Coakley Munk said earlier this year that the shade sail project would cost about $31,000.

She told the LJSA board that she wants two signs that “focus on education and telling JJ’s story, and the donors will be mentioned on them.”

The signs would be perpendicular to the ocean so they won’t block views, she said, and would be made of material similar to the educational panels next to the nearby Map of the Grand Canyons of La Jolla.

The signs also would feature a QR code that leads users to links and videos telling the story of JJ’s rescue and care.

In January 1997, when JJ was a few days old, she got separated from her mother off Marina del Rey near Los Angeles and had to be rescued. Just 15 feet long at the time, JJ (named in memory of Judy Jones, a longtime supporter of marine mammal rehabilitation in Laguna Beach) was taken in by SeaWorld and rehabilitated for more than a year.

The sculpture at Kellogg Park represents her size when she was found.

In March 1998, she was released back into the ocean, having reached 31 feet long and gained hundreds of pounds.

The gray whale mosaic at The Map represents her size when she was released.

“When the playground at Kellogg Park was redone [in 2010], there were some dolphin sculptures that the kids loved,” Coakley Munk told the Light. “They were in such bad condition that they had to be removed. Because JJ was loved by everybody, we checked with the community as to what they would think about having a sculpture of her there, and it was a popular idea and well-supported.

“Because the gray whales pass here going north and south [on their migration path] … when we wanted to replace the dolphin sculptures, it became a whale instead.”
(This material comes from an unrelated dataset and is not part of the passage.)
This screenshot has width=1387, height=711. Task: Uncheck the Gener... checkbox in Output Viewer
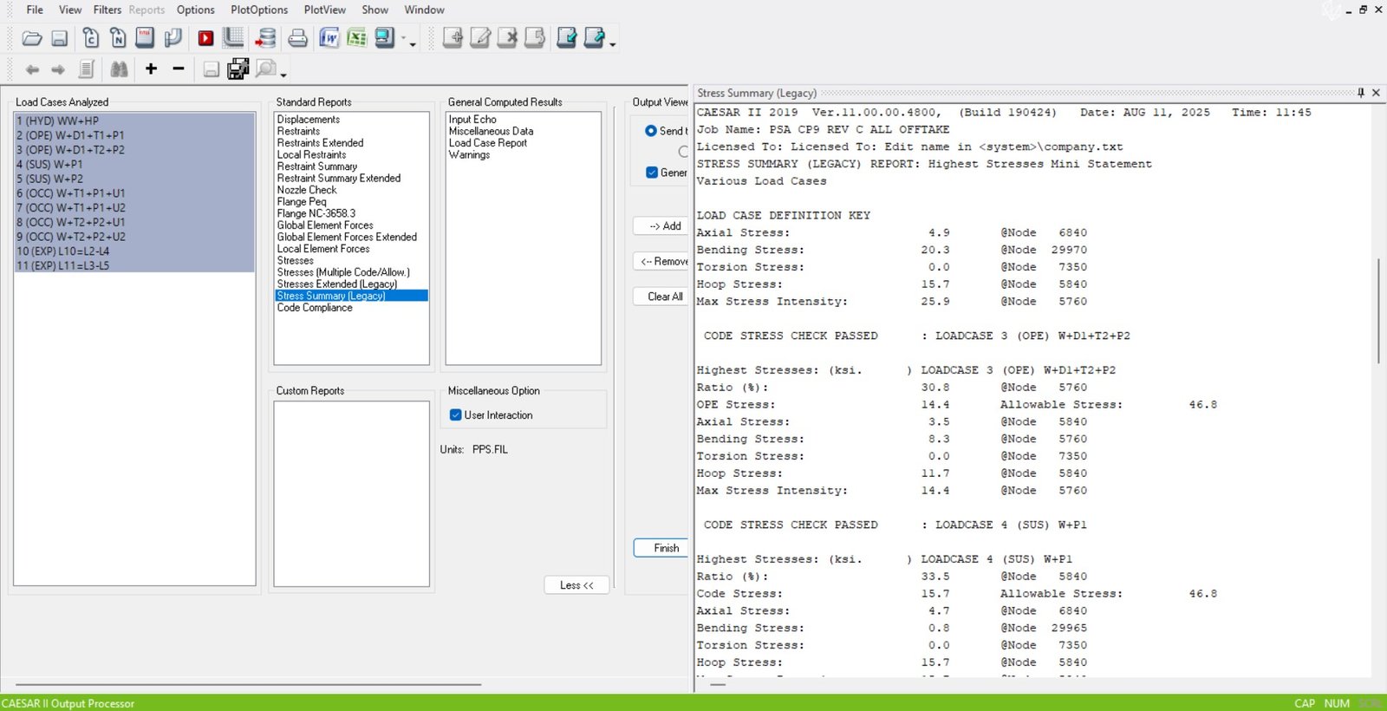(x=652, y=173)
The JJ sculpture was installed in 2011.

Coakley Munk said she will present renderings for the donor signs at a future LJSA meeting. A motion to approve the signage in concept passed, with board member Kathleen Neil opposed because she prefers one sign instead of two.
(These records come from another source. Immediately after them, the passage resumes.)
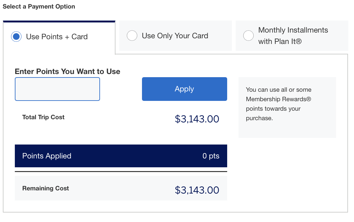The height and width of the screenshot is (222, 354).
Task: Choose Monthly Installments with Plan It radio button
Action: [x=249, y=35]
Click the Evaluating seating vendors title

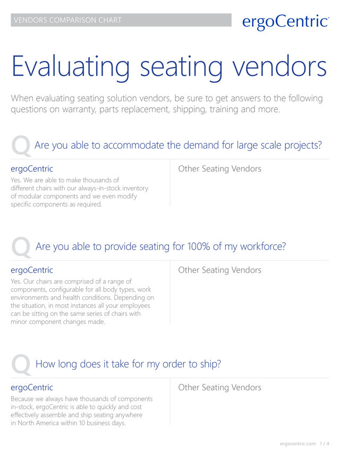[x=169, y=67]
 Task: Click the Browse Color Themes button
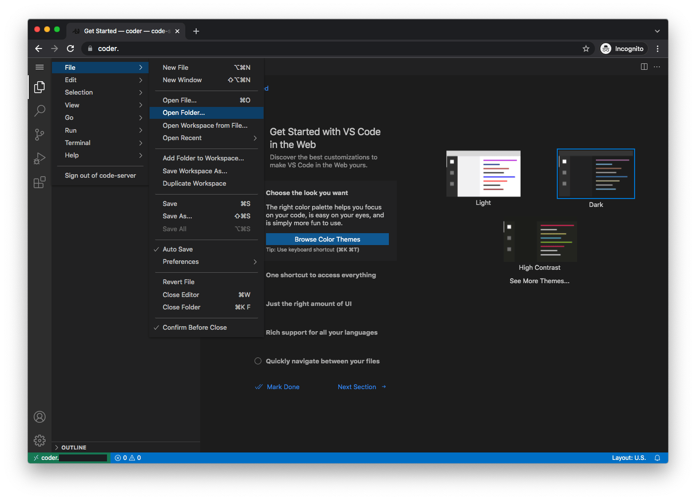(327, 239)
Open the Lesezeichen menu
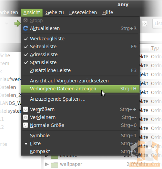Viewport: 162px width, 169px height. click(83, 12)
The La Jolla Shores Association meets Sept. 13 online.
(Screenshot by Ashley Mackin-Solomon)

Other LJSA news

RFP status: Representatives of surf concessionaires based in La Jolla Shores spoke of their continued frustration with the city of San Diego’s request for proposals process that authorizes which surf instructors can operate on the beach.
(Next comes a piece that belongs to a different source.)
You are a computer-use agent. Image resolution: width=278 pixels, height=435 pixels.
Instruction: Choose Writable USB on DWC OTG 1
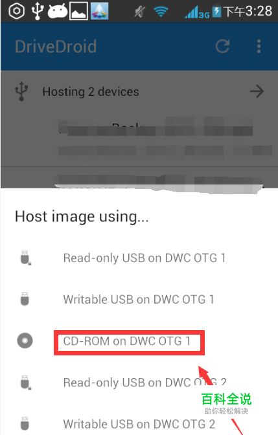coord(139,300)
Surf Divas co-owners Izzy and Coco Tihanyi said the permit fees are often too high for small operations and are disproportionate to the cost for other youth recreational activities. There also are unpermitted operators that go unregulated, they said.

“There has been a huge problem since COVID with enforcement of the permits … and the illegal operations that have these sophisticated websites and come down from L.A. to do lessons for people,” Izzy Tihanyi said. She referred to those operators as “permit poachers.”

A “huge list” of safety regulations are required of permitted operators that unpermitted instructors do not adhere to, she added.

“It’s very frustrating being a legal operator going aboveboard and not having anyone helping us,” Coco Tihanyi said. “It’s not fair.”

Izzy Tihanyi contended that better signage indicating which operators are permitted would help and said she is advocating for that change with the city.

Walter Munk Day: The second Walter Munk Day will be held from 10 a.m. to 4 p.m. Saturday, Oct. 14, in Kellogg Park, with a Kumeyaay blessing immediately before the event.

As with last year, an “Ocean Alley” will feature about 40 exhibitors offering ocean-related, interactive, educational games, demonstrations and other activities. There also will be speakers, unveilings, ribbon cuttings and more.

The event honors the famed La Jolla oceanographer who died in February 2019 at age 101.

Lifeguard report: San Diego lifeguard Lt. Lonnie Stephens said La Jolla Shores drew large crowds this summer. However, as the fall approaches, beach-goers will see fewer and different lifeguards stationed in the towers, Stephens said.

At the end of this month, new lifeguard personnel also will be stationed elsewhere locally, and La Jolla lifeguards may transfer to other locations.

“The ocean water is still very warm and the rip currents are still pulling, so make sure you swim in front of a guarded lifeguard tower,” Stephens said.